Um 1950 wurde das Modell in die Weberbastei gebracht, als Hauptstück der Abteilung des Regions- und späteren Kreismuseums, die den Befestigungen Kronstadts und des Burzenlandes gewidmet ist.

Viele Jahre lang wurde dabei auch der Name des Urhebers Friedrich Hermann angegeben, aber seit längerer Zeit ist das erklärende Schild verschwunden. Eine leere glatte weiß gestrichene Fläche harrt einer entsprechenden neuen Beschriftung.

Das Modell besteht aus vier Teilen von je 2x2m Länge und stellt die Innere Stadt etwa um die Mitte des 17. Jahrhunderts vor dem großen Brand von 1689 dar mit den umgebenden Bergen und Gewässern als Reliefdarstellung. Es ist weniger als eine wissenschaftliche Rekonstruktion, sondern mehr als didaktisches Modell gedacht und gemacht, ist aber als solches sehr anschaulich.

Nach 1968 wurde das Hermann-Stadtmodell durch ein genaues Modell der Oberen Vorstadt im 19. Jahrhundert ergänzt.

Kommen wir nun wieder zu Stephan Ludwig Roth zurück. Dieser hatte zu seinen Lebzeiten viele gute Beziehungen zu Kronstadt, besonders zum Buchdrucker Johann Gött (1810 – 1888), bei dem er die meisten seiner Schriften drucken ließ. So ist es nur recht und billig, dass auch heute eine Straße in Kronstadt seinen Namen trägt.

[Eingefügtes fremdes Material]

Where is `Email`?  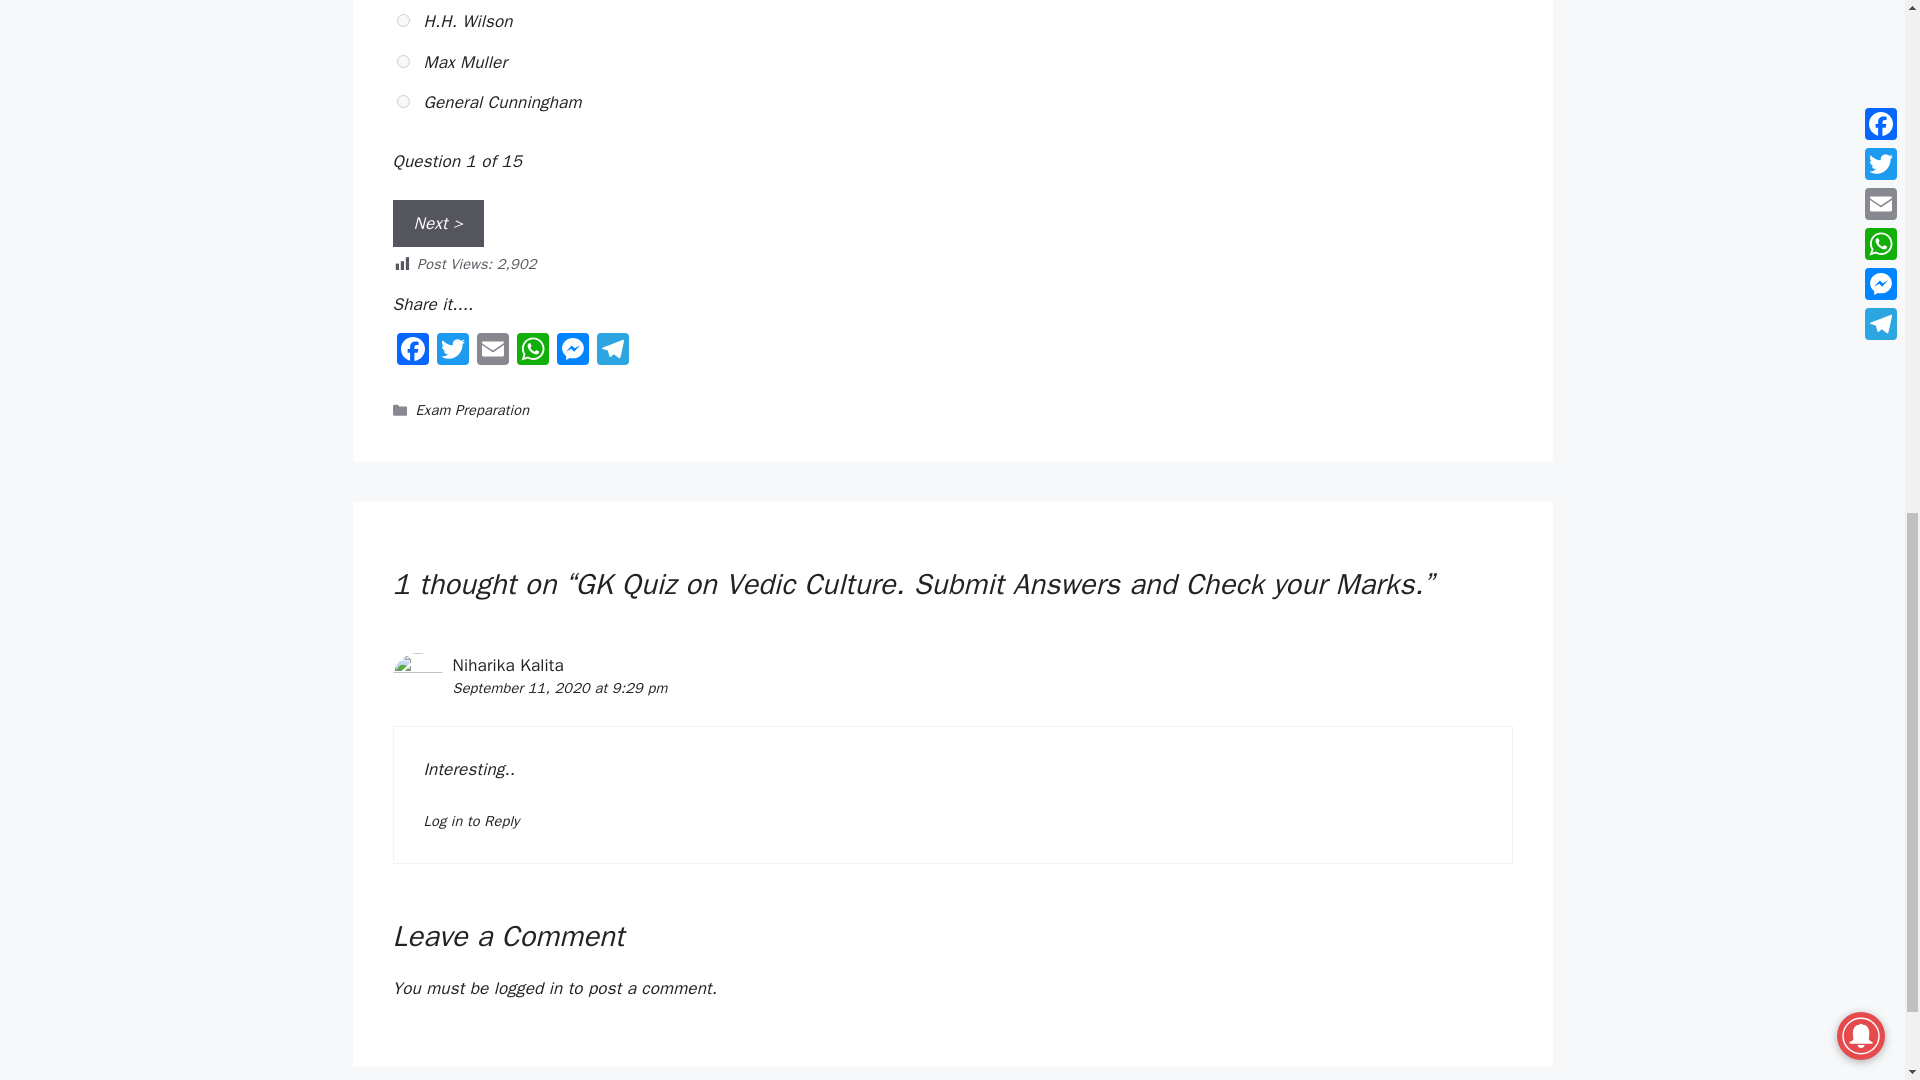
Email is located at coordinates (492, 352).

Bei der neuen Benennung der Straßen in Kronstadt im Jahre 1938 erhielt eine kleine Gasse auf der Johannes-Wiese (Jantschiwiese) in der Blumenau südlich der Brunnengasse (heute Bulevardul 15 Noiembrie) den Namen Stephan Ludwig Roth. Im „Stalinstadt“ von 1950 hatte jedoch dieser Name keinen Platz mehr und wurde durch den Namen des rumänischen Schriftstellers Ion Păun-Pincio (1868 – 1895) ersetzt, der mit Kronstadt nichts zu tun hat.
Die Gasse heißt auch heute noch so.

Im November 1990 wurde auf Initiative von Architekt Günther Schuller (1904 – 1995) dem früheren Schulgäßchen zwischen dem Stadtpfarrhaus und der alten Knabenvolksschule der Name Stephan Ludwig Roth verliehen. Die Gasse hatte von 1938 – 1948 den Namen Herfurth-Gasse, nach dem Stadtpfarrer (1908 – 1922) Dr. Franz Herfurth (1853 – 1922), danach hieß die Gasse bis 1990 „Poet D(umitru) T(heodor) Neculuţă“ (1859 – 1904), der ebenfalls nichts mit Kronstadt zu tun hatte.